In 2022, the Shelter/NFI/CCCM Cluster reached 516,185 persons which represents 83% of the target population set in 2022. In accordance with the first cluster objective, it was possible to assist IDPs and other conflict and disaster affected people with emergency, temporary shelter, or semi-permanent shelter support, and/or NFI provision to enhance their protection, dignity, security, and privacy, in that line; over 365,368 persons received NFI kits. However, it should be noted that those NFI kits did not meet the standards due to the need to address people’s needs with few funding. In line to the second Cluster objective, 94% of the population in need were targeted and only 47% of them was covered through CCCM activities in camps/ camp like settings. Alongside, the target related to capacity building was exceeded in 66% as a result a pool of national CCCM trainers was established in Myanmar based on sustainability, national ownership and localization. In relation to the third Cluster objective Finally, the Cluster members could assist returnees/resettled, non-displaced stateless people with emergency, temporary shelter, or semi-permanent shelter support and NFI provision

In 2022, a massive internal displacement was on the rise in Myanmar due to conflict, leading to an important increase in terms of needs of Shelter/NFI/CCCM assistance. There was a growing concern about incidents such as destruction of homes (reports of villages burned to the ground, shelling damaging houses, etc.) or the dire conditions of spontaneous and unplanned settlements.

Gaps / challenges

By 2022, the Cluster encountered different types of challenges. Among them; the funding gap, inflation, humanitarian access, safety, and security of people of concern and humanitarian workers that continued to be a serious challenge. Conflict and continued displacement, protection risks, needs and gaps exceed resources. The restriction by de facto authority has also impended humanitarian delivery. In Northern Rakhine, over years, shelter intervention had not been allowed in comparison to NFI, however in recent months NFI support to the people in need has also faced similar limitation due to delayed approval to access field sites and restriction of movements. Partners have remained with stock of shelter and NFI materials in storage.
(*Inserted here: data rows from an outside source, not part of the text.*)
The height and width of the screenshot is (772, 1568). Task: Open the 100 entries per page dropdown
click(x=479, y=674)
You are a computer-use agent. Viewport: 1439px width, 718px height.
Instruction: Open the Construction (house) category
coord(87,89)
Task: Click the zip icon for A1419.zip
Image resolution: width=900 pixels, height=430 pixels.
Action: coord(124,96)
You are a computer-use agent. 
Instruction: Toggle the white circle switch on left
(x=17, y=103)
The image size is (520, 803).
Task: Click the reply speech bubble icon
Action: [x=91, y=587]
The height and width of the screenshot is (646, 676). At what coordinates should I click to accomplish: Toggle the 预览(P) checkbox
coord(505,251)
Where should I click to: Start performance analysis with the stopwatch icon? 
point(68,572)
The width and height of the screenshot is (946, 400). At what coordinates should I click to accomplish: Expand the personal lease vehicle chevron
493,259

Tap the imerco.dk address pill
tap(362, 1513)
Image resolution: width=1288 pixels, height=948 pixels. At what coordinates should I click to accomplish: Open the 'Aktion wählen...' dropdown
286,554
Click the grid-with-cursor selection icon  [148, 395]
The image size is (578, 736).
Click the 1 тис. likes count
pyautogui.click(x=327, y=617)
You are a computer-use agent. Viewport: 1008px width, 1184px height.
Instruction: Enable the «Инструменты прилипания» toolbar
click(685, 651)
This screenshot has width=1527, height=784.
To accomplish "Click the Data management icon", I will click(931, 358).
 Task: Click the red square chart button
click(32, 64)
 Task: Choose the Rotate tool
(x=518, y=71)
The increased economic inflation (40%-45%), unaffordable basic items, and the lack of stock in the market makes challenging procurement of humanitarian supplies. Linked to this, the impact of transporting S/NFI materials is also a challenge. Economic instability and limited livelihoods are reducing household purchasing power, creating greater economic barriers to access to services, and forcing communities to resort to negative coping mechanisms. Finally, a remaining challenge is related to self-settled, unplanned IDP sites, which are the least visible and most underserved. This type of settlement will gather the most vulnerable IDP population group at an even higher risk of exclusion from access to basic services in consequence high risk of protection incidents.